Original topic: TIDB 数据分片一些疑问

| username: TiDBer_JlY1JCJ5

I looked at the official documentation, and TiKV automatically shards the underlying data by Key Range, distributing the data across all nodes in the cluster in units of Regions. Each Region’s data is stored with multiple replicas, and these replicas are stored on different nodes, forming a Raft Group.

So, my understanding is that, for example, if 990,000 pieces of data come in, TiKV shards the data by Range and distributes it to, say, 3 nodes to prevent the pressure of 1 million pieces of data from being on a single node while the other two nodes have nothing. For instance, each node stores 330,000 pieces of data. However, I have a question: it is also mentioned that a Region has multiple replicas, and these replicas are on different nodes. Does this mean that, for example, 330,000 pieces of data are stored on node A, with two replicas on nodes B and C? Another 330,000 pieces of data are stored on node B, with replicas on nodes A and C. In this case, each node still stores 990,000 pieces of data (one set of 330,000 data and two sets of replicas from nodes B and C, totaling 330,000 + 330,000 + 330,000 = 990,000). The pressure on each node hasn’t been reduced. Where did I go wrong in my understanding? Another question is, TiKV’s storage model is a Key-Value model, but what is MySQL’s storage model? I couldn’t find this information. I hope the experts can answer these two questions. Thank you.

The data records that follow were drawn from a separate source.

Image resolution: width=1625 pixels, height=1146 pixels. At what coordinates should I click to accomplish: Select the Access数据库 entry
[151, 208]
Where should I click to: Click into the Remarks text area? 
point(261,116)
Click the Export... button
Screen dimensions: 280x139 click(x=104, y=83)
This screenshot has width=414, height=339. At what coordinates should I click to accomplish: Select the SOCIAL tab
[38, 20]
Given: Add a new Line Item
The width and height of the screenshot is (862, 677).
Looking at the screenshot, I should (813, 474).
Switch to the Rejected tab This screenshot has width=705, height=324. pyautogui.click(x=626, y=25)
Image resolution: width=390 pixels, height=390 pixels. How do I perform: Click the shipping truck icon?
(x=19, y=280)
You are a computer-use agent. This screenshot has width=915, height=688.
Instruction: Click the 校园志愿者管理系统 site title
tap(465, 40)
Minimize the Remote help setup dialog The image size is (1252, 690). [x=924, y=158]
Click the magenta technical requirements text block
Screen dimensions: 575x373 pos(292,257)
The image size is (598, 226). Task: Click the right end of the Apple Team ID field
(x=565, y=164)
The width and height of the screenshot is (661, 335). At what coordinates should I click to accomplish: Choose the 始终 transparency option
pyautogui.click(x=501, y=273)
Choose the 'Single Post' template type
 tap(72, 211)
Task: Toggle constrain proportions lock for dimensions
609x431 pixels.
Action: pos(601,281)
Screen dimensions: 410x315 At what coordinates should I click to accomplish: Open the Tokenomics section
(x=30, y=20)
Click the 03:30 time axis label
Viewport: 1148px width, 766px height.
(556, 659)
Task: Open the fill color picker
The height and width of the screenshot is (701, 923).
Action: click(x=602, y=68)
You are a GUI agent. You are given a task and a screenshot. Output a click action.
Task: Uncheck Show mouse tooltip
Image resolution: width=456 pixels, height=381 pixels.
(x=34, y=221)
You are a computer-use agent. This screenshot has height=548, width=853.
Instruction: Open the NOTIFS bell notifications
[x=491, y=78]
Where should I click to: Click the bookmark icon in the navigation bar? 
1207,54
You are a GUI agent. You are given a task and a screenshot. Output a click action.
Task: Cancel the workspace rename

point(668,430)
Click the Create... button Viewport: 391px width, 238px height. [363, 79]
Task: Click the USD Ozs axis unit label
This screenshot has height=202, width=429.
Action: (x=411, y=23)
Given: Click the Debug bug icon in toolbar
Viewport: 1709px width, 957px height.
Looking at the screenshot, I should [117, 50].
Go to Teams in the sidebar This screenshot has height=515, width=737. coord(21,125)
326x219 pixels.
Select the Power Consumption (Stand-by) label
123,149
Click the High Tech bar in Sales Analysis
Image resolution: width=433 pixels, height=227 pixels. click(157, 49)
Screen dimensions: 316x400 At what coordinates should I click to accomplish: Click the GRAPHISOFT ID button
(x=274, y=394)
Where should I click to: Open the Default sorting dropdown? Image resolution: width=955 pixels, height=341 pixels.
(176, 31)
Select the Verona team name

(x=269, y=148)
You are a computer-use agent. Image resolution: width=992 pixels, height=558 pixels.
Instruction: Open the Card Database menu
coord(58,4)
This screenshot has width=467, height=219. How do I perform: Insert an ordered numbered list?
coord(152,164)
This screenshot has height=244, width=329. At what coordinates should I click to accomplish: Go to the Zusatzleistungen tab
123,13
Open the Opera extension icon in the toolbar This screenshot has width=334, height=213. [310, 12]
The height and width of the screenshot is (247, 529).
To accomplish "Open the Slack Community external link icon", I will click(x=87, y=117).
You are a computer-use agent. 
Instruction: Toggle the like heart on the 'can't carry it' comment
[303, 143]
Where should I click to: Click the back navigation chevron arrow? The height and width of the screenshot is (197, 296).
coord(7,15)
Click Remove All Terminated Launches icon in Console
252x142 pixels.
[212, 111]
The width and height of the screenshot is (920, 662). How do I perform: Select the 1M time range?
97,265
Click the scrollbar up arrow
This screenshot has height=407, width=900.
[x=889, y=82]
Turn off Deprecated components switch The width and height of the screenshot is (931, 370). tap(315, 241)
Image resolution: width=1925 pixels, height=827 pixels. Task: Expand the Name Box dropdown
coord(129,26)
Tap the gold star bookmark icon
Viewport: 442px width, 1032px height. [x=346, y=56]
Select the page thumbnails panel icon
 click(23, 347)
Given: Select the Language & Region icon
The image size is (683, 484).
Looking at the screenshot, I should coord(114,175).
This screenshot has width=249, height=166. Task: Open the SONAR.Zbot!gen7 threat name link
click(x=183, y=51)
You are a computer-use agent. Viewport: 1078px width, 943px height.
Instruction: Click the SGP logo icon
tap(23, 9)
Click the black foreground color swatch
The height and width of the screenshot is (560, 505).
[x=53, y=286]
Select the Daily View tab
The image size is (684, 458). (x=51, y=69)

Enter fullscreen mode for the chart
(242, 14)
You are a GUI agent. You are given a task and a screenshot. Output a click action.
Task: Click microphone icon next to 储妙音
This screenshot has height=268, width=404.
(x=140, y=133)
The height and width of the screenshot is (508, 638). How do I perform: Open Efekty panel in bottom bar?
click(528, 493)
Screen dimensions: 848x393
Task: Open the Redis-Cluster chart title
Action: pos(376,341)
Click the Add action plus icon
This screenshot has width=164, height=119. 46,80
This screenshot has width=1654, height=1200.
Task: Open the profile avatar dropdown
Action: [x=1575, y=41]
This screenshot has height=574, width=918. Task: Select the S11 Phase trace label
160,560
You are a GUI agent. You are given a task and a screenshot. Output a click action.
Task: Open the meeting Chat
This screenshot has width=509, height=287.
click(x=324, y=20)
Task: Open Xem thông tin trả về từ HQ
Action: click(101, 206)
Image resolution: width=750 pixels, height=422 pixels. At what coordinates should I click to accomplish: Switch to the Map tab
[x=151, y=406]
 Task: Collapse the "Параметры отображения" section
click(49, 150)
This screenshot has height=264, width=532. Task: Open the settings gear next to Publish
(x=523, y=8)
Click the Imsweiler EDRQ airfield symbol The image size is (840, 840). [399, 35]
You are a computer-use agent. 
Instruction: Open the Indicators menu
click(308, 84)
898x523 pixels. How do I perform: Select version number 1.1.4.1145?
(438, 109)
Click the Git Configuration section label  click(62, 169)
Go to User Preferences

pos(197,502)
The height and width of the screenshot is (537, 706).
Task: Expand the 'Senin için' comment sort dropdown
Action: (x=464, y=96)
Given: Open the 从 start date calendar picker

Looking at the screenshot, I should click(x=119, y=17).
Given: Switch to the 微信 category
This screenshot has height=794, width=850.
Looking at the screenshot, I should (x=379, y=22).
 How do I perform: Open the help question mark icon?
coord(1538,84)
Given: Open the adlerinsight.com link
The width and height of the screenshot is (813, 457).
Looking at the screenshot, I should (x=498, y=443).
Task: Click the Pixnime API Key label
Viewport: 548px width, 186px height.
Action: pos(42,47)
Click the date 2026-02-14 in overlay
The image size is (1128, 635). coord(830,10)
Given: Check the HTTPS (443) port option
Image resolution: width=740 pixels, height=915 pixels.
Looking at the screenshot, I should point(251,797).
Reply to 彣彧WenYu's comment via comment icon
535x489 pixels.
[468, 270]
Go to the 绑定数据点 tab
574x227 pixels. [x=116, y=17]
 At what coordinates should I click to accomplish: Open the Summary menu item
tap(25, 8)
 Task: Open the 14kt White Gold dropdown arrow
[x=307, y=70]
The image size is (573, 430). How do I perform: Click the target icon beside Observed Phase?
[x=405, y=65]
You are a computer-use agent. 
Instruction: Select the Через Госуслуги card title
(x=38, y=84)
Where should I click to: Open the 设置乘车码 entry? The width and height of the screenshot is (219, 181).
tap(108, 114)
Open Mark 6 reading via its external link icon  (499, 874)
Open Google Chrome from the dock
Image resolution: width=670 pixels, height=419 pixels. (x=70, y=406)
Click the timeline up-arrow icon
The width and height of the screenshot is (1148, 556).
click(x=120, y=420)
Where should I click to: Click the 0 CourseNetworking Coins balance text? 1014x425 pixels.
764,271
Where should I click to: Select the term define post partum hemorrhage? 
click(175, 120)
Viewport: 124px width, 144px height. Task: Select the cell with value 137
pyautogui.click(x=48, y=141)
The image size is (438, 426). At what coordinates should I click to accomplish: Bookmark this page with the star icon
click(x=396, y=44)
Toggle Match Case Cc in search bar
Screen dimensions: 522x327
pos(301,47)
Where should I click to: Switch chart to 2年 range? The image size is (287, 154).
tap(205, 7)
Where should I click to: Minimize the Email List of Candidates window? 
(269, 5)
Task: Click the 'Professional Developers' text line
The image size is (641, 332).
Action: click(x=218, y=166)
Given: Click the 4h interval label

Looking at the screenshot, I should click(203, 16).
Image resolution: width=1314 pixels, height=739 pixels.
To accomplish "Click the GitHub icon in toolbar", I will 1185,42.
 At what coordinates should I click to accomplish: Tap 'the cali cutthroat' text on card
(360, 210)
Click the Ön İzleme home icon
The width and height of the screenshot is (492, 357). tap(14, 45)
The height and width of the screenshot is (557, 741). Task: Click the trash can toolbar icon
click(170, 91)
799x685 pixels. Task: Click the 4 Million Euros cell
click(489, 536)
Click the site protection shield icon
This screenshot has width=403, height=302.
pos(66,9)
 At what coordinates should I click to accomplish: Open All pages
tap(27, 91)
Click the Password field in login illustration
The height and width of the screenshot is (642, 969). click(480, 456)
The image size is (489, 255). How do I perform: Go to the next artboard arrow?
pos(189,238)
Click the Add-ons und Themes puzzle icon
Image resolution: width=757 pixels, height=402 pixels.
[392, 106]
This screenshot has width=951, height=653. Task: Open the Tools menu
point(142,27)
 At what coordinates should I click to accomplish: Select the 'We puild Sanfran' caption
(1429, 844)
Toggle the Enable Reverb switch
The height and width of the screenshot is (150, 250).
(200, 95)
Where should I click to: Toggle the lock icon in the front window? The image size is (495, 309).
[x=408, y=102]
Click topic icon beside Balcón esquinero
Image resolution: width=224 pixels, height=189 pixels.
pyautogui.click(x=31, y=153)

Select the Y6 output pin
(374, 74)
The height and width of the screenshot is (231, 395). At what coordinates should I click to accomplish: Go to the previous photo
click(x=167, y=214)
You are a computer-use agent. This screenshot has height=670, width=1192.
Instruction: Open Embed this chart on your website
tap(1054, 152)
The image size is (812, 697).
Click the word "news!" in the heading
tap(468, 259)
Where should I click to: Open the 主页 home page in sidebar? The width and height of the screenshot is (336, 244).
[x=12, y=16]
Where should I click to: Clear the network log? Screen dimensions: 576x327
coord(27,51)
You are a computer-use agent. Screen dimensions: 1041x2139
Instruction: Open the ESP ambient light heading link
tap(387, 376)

translator_bot · June 21, 2024, 11:55am

| username: 像风一样的男子 | Original post link

Each region will have a leader distributed across three nodes. When querying, it will query different sets of 330,000 data on the three nodes. Isn’t that distributing the load?

translator_bot · June 21, 2024, 11:55am

| username: dba远航 | Original post link

Writing is based on the LEADER, and the three nodes have different LEADERs to share the write pressure. At the same time, reading can also be done from the FOLLOWER to share the read pressure.

translator_bot · June 21, 2024, 11:55am

| username: zhanggame1 | Original post link

Your understanding is correct. By default, 3tik with 3 replicas means that each TiKV stores a copy of the 990,000 data. With the default configuration, read and write operations only access the leader of that region, so the read and write load can still be distributed across the 3 nodes.

translator_bot · June 21, 2024, 11:55am

| username: andone | Original post link

There are leader nodes and follower nodes. The data on the leader can be read and written, while the follower is read-only.

translator_bot · June 21, 2024, 11:55am

| username: system | Original post link

This topic was automatically closed 60 days after the last reply. New replies are no longer allowed.